A print of this film is held by the Library of Congress.

==Plot==
Not long after the death of his first wife, Walter Fairchild becomes engaged to Florence Wendell. Florence ignores the warnings of Gilbert Gaylord, who is also interested in marrying her, that she doesn't know what she is getting herself into; that no woman will ever be able to fill the void in Fairchild's life left by the death of his wife. After they are married, Fairchild and Florence have some contention as she buys into the warnings given her by Gaylord.
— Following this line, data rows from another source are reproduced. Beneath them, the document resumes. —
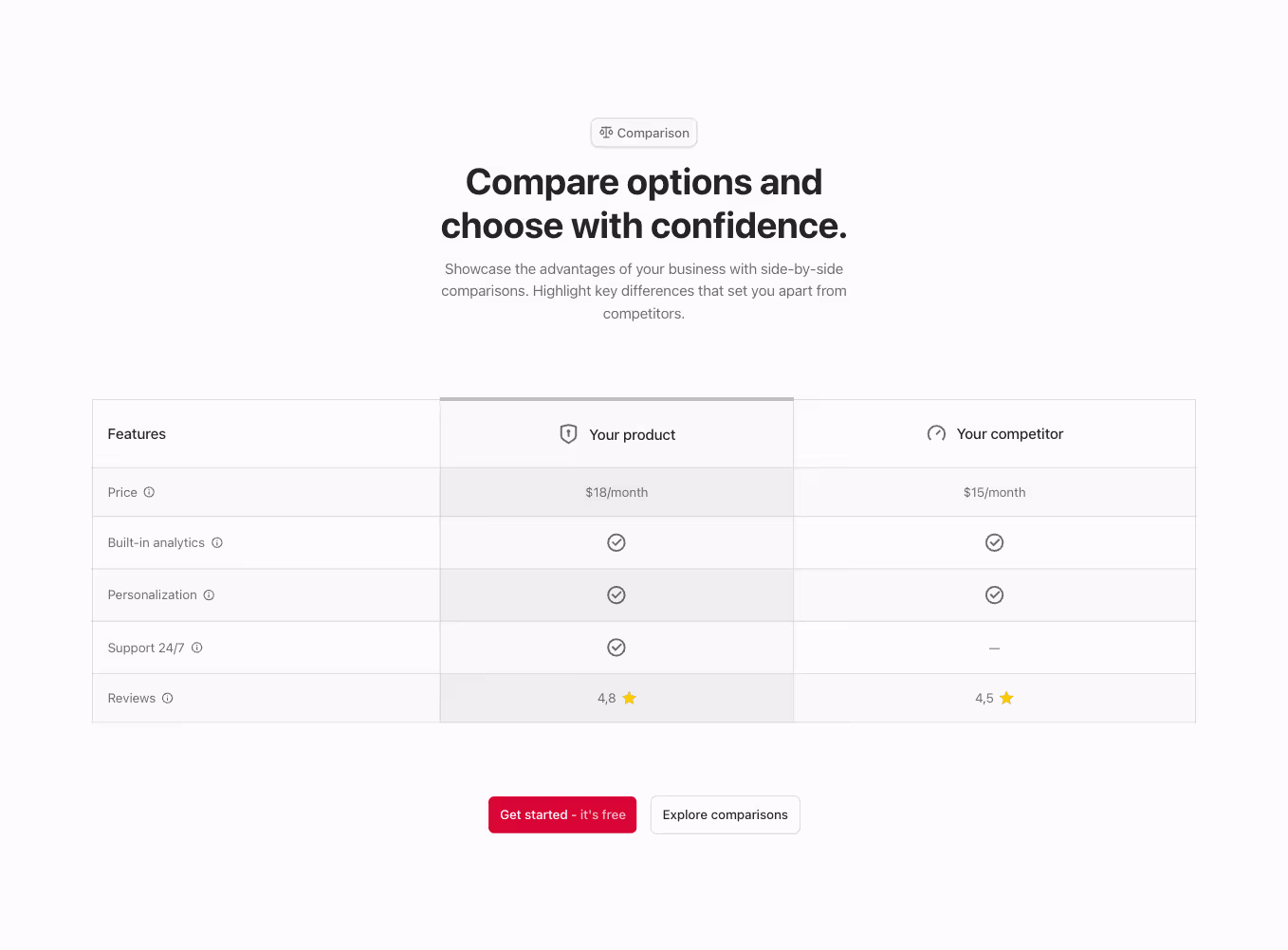This screenshot has height=950, width=1288.
Task: Click the scales icon in the Comparison badge
Action: 607,133
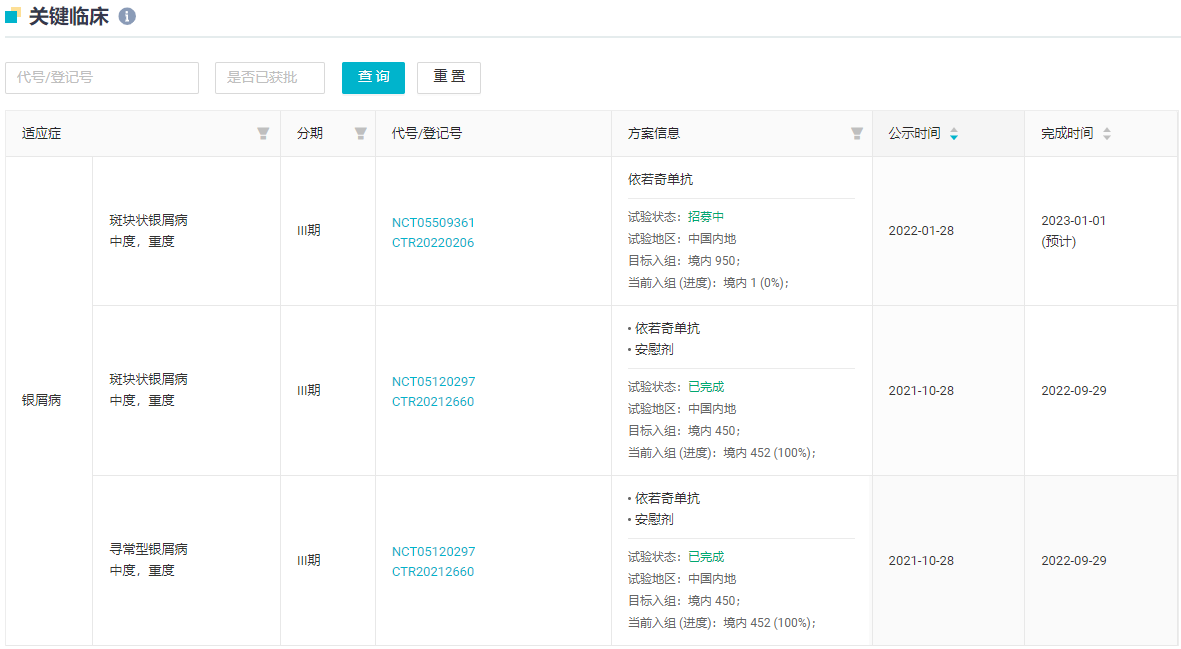Click the 代号/登记号 column header
Viewport: 1181px width, 649px height.
[427, 134]
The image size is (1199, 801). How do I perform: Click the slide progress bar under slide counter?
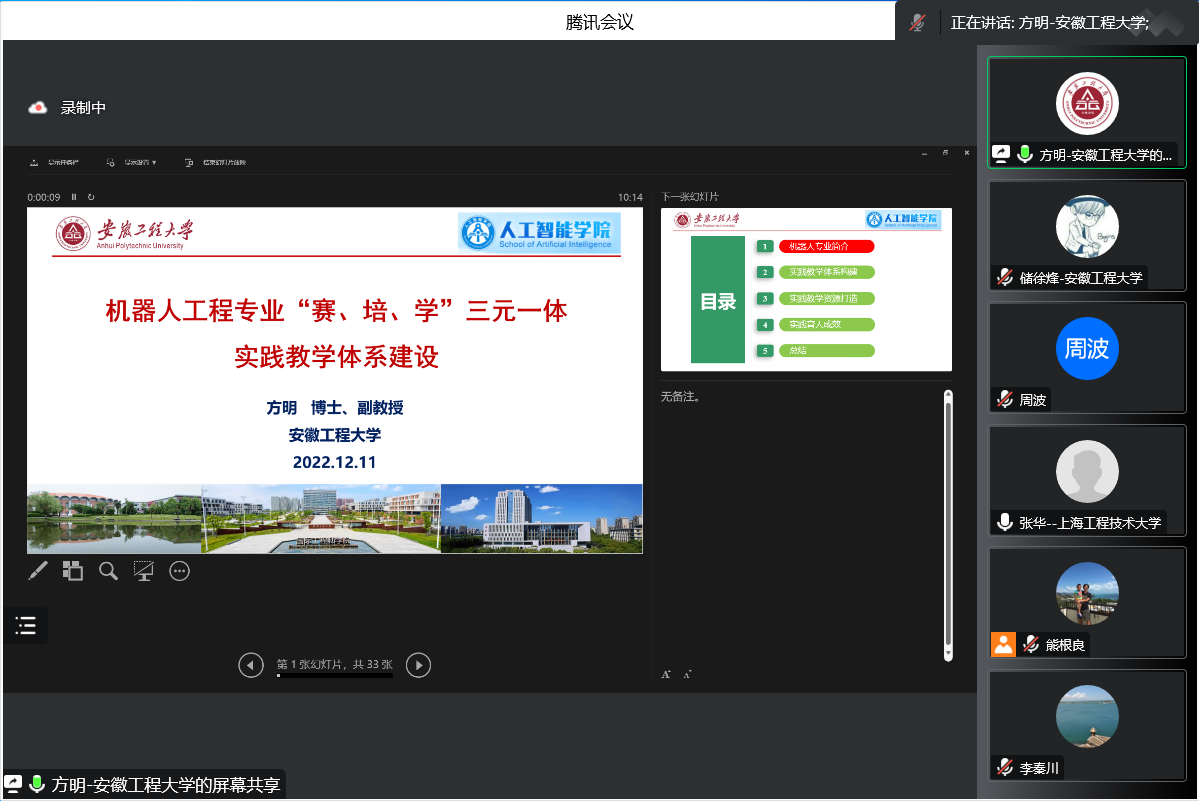click(x=334, y=676)
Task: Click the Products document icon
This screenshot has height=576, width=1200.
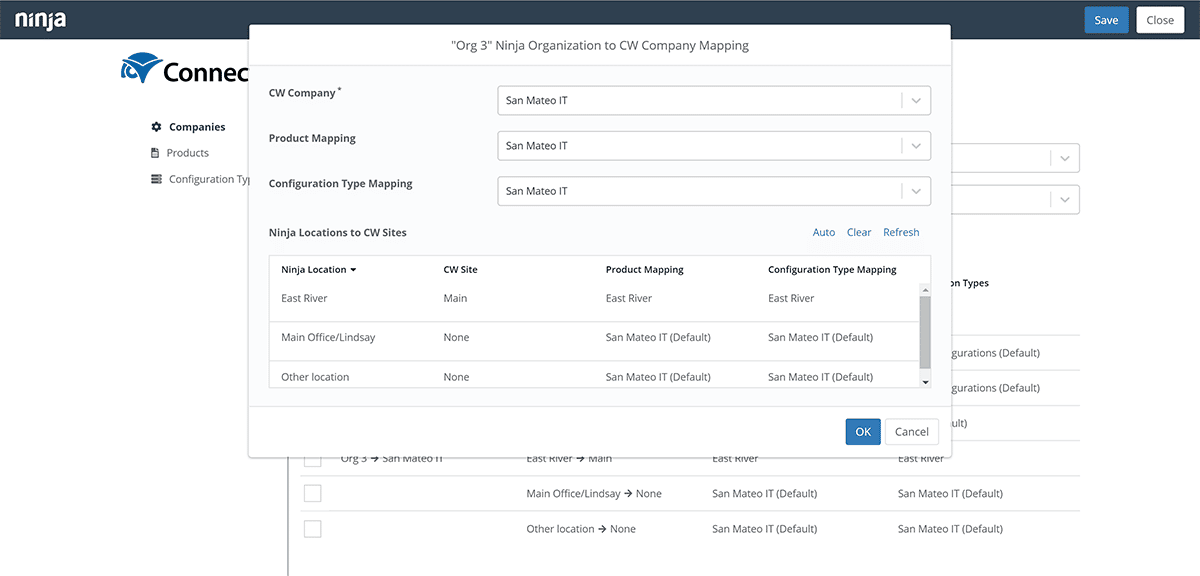Action: point(155,153)
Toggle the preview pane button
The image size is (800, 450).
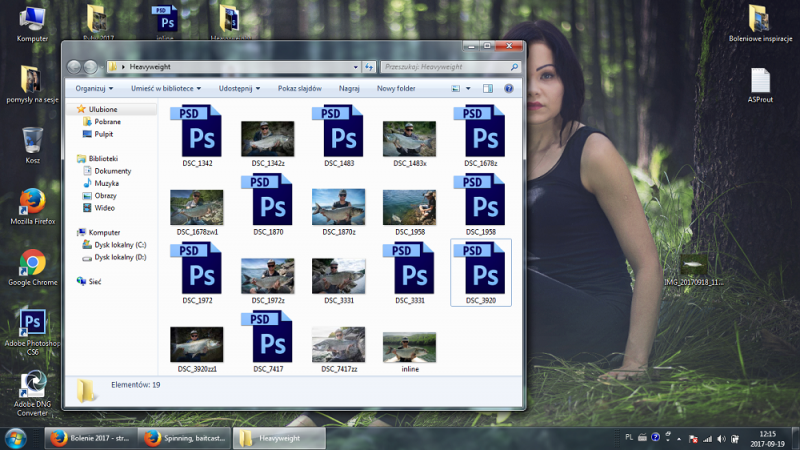[x=489, y=88]
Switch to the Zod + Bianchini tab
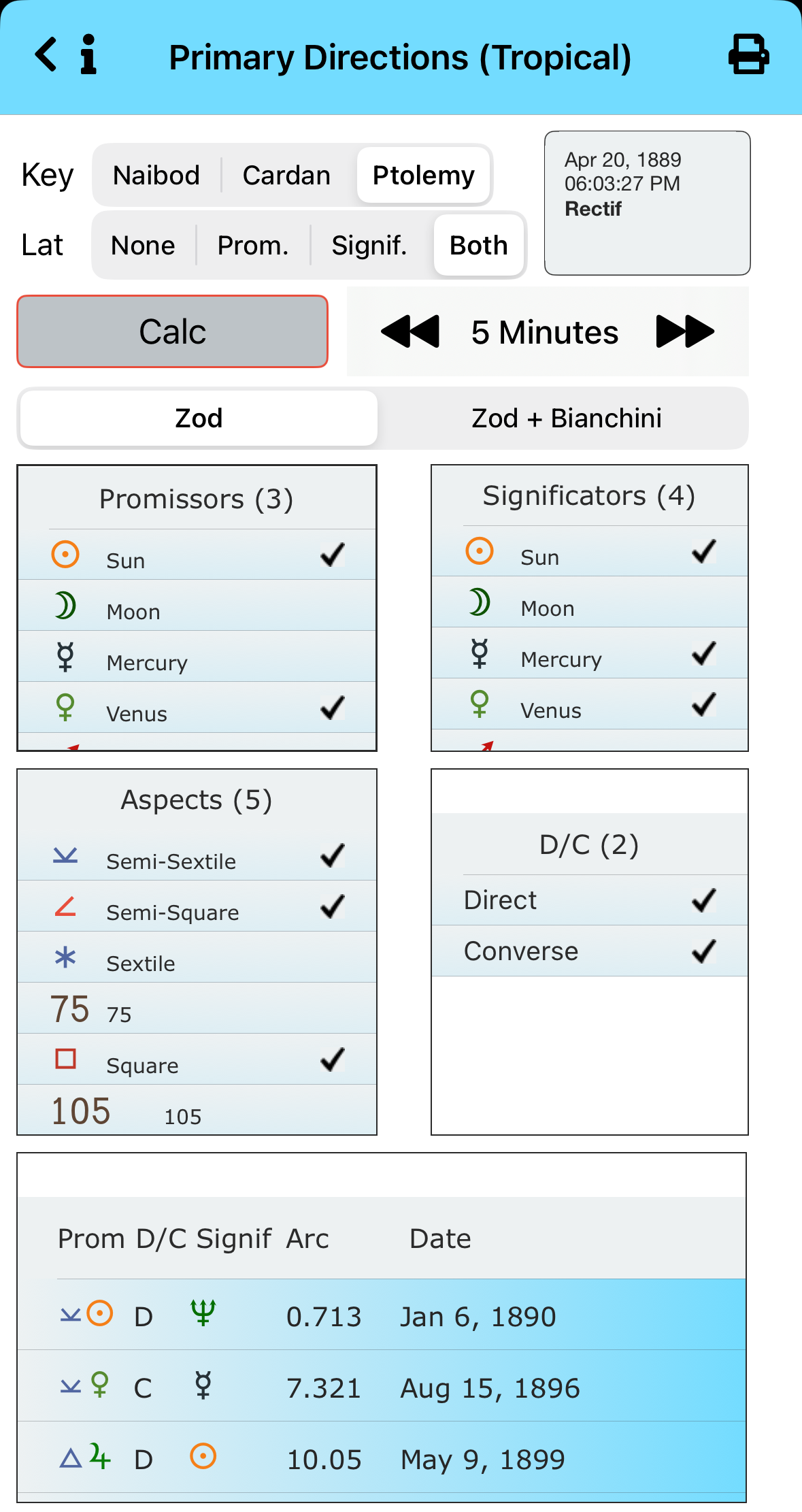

To appease her, they move out of the house he shared with his first wife, and allows her to furnish the new home. Sensing that he and his new wife need some time alone together to start their new lives, he sends his seven-year-old son, Walter Jr., to a boarding school in Switzerland. After Florence becomes pregnant, Fairchild is notified that is son is very ill, and will most likely not recover. Despite Florence's pleas for him not to leave her, he travels to his son's side. As he leaves, Florence tells him not to return.

As Fairchild waits with his son, Florence is once again wooed by her former suitor, Gaylord. Thinking that she is permanently estranged from her husband, Florence agrees to run away with him. Walter Jr. recovers from his illness, and returns home with his father. As Florence is about to leave with Gaylord, he tells her that he only wants her, that she'll have to give up the baby. She refuses, and returns to Fairchild, who takes her back.

==Cast==
- Conrad Nagel as Walter Fairchild
- Lila Lee as Florence Wendell Fairchild
- Mary Carr as Mrs. "Rhodie" Rhodes, a housekeeper
- Hugh Huntley as Gilbert Gaylord
- Freddie Burke Frederick as Walter Fairchild Jr.

==Reception==
Mordaunt Hall, The New York Times critic, gave the film a mixed review, praising the performances, while giving a lukewarm reception of the writing and direction.

==Notes==
The story was refilmed again in 1936 as Second Wife, and this is also held at the Library of Congress.